Por: Rachel Gouveia Passos e Deivisson Vianna Dantas dos Santos – OutraSaúde – Os serviços de atendimento são precários e muitas vezes violentos. As queixas não são legitimadas. Frequentemente, resultam em diagnósticos superficiais e prescrição de remédios psiquiátricos. Como responder ao sofrimento dos que sobreviveram à barbárie?
“Eu fico parindo a dor do meu filho morto todos os dias, porque é a dor de um ser humano que não volta mais”: essa frase poderia ser proferida por uma das diversas mães da última chacina no Rio de Janeiro, mas aparece no livro “Na mira do fuzil: a saúde mental das mulheres negras e questão” 1. No decorrer dos capítulos desta obra é possível ler diferentes depoimentos que narram a dor e a dilaceração ocasionada pelo estado permanente de guerra, tendo a “Guerra às Drogas” a sua principal justificativa, revelando uma certa autorização social, política e econômica para o extermínio, demonstrando que o vivido no mês passado retrata mais um estado permanente de guerra do que algo pontual.

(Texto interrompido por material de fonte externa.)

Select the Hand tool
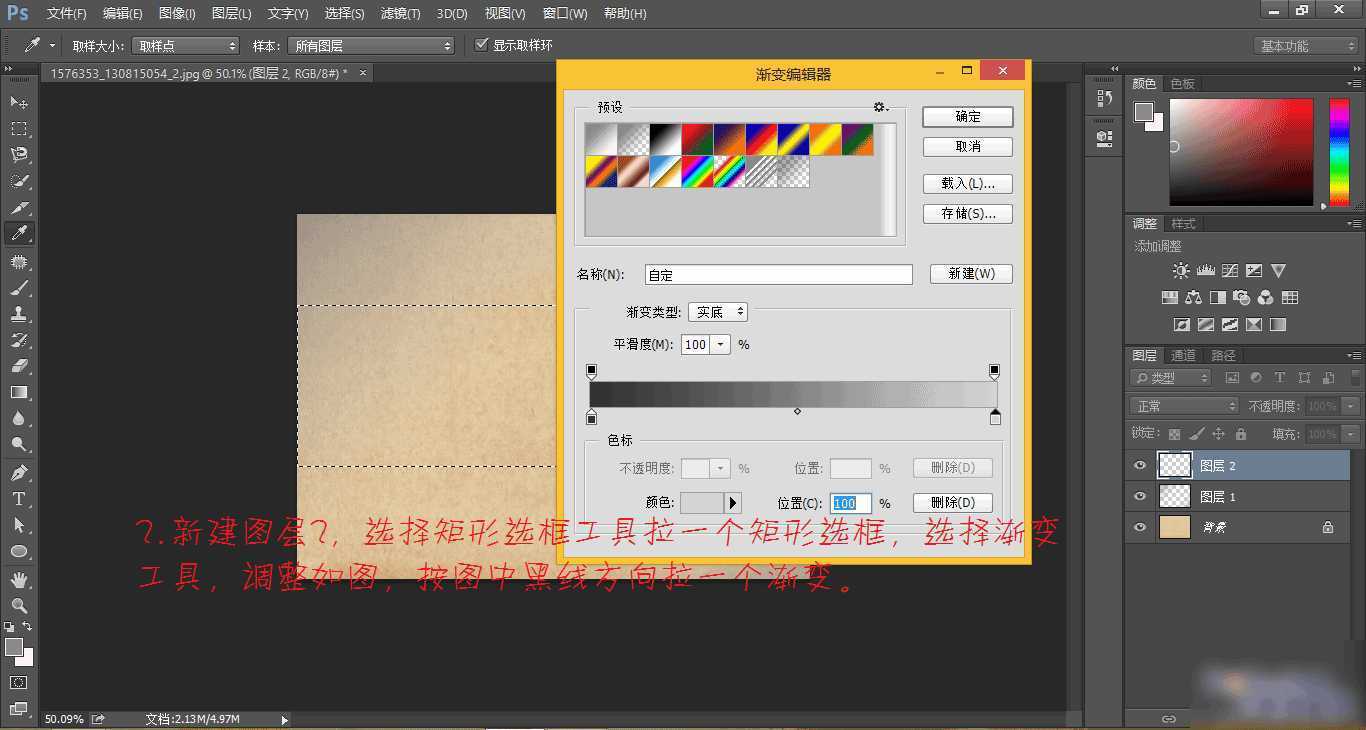click(x=19, y=579)
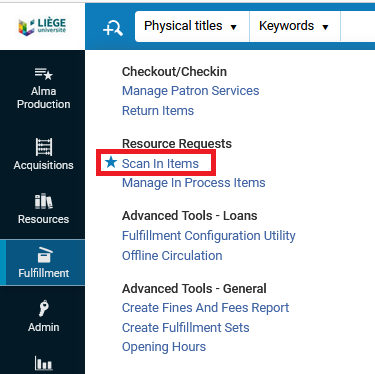The height and width of the screenshot is (374, 375).
Task: Open Create Fines And Fees Report
Action: point(205,308)
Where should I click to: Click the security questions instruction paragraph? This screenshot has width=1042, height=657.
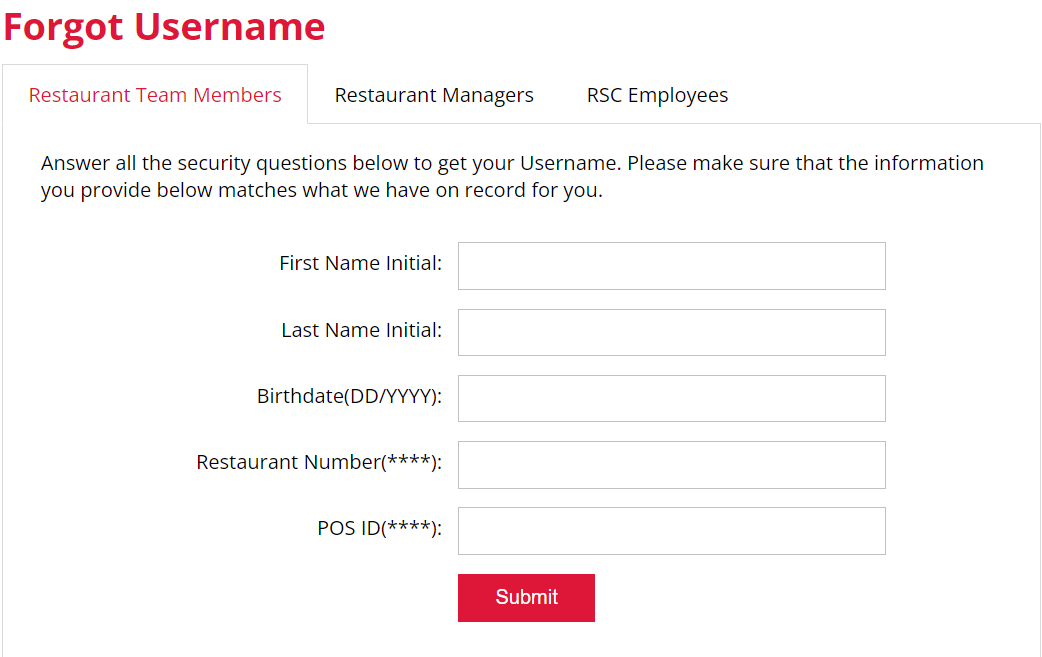512,176
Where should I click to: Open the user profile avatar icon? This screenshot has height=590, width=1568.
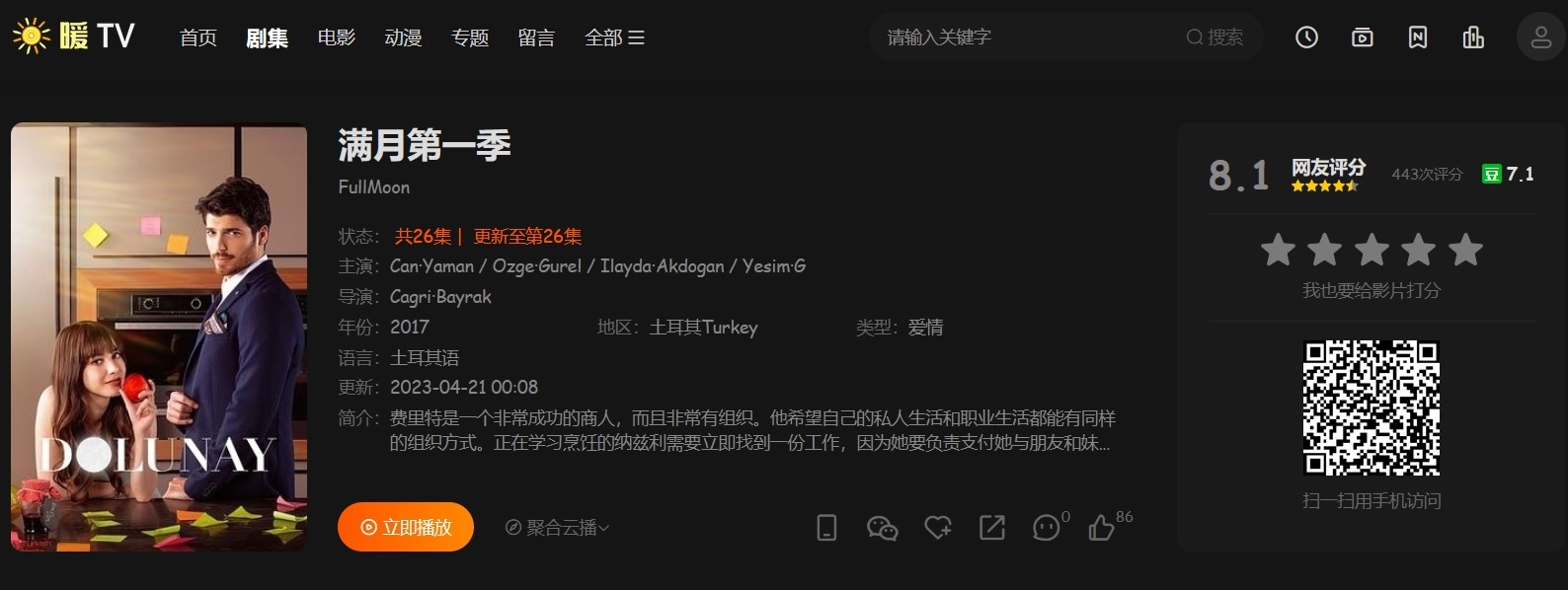[x=1540, y=37]
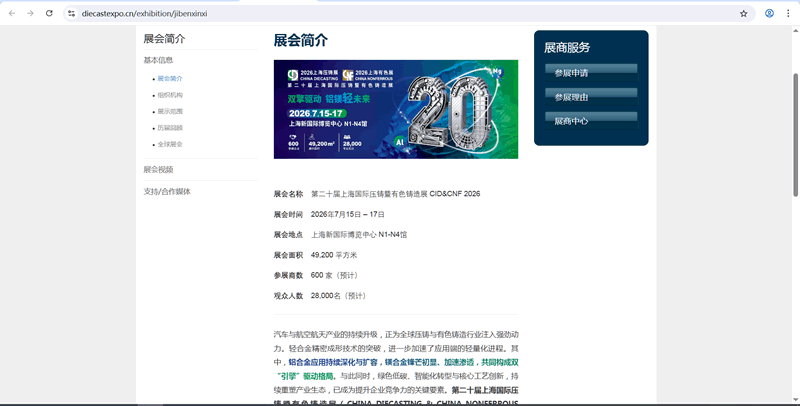
Task: Click the 参展申请 button
Action: coord(590,72)
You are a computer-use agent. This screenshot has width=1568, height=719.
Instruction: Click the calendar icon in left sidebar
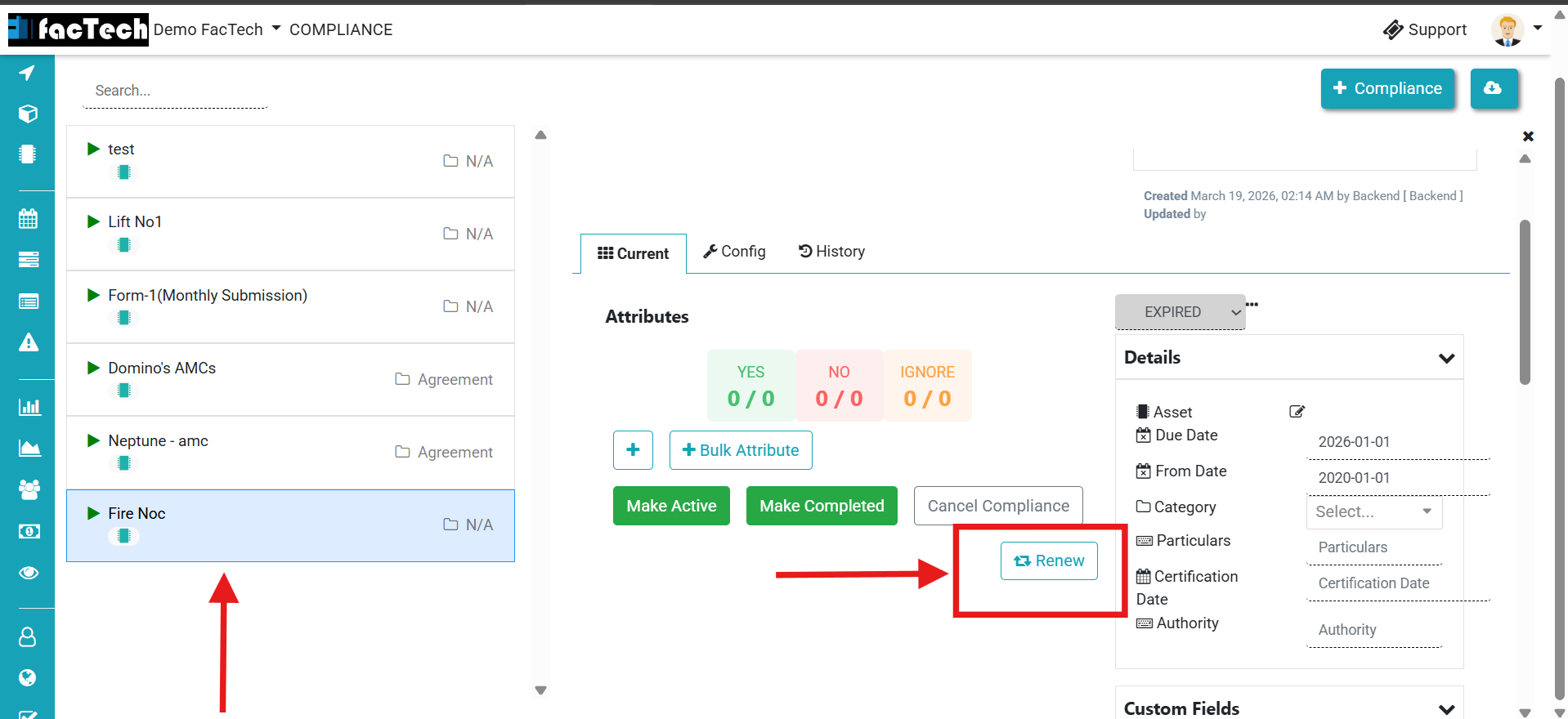[28, 218]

No dia 28 de outubro de 2025, a megaoperação policial realizada declarava o intuito de combater o tráfico nos Complexos da Penha e do Alemão. Como foi extensamente noticiado, foram 121 mortes, dentre policiais e civis, inclusive com marcas de tortura e decapitação. Além disso, grande parte dos mortos foram encontrados em um terreno – que fica localizado entre as favelas – e expostos pela população em praça pública.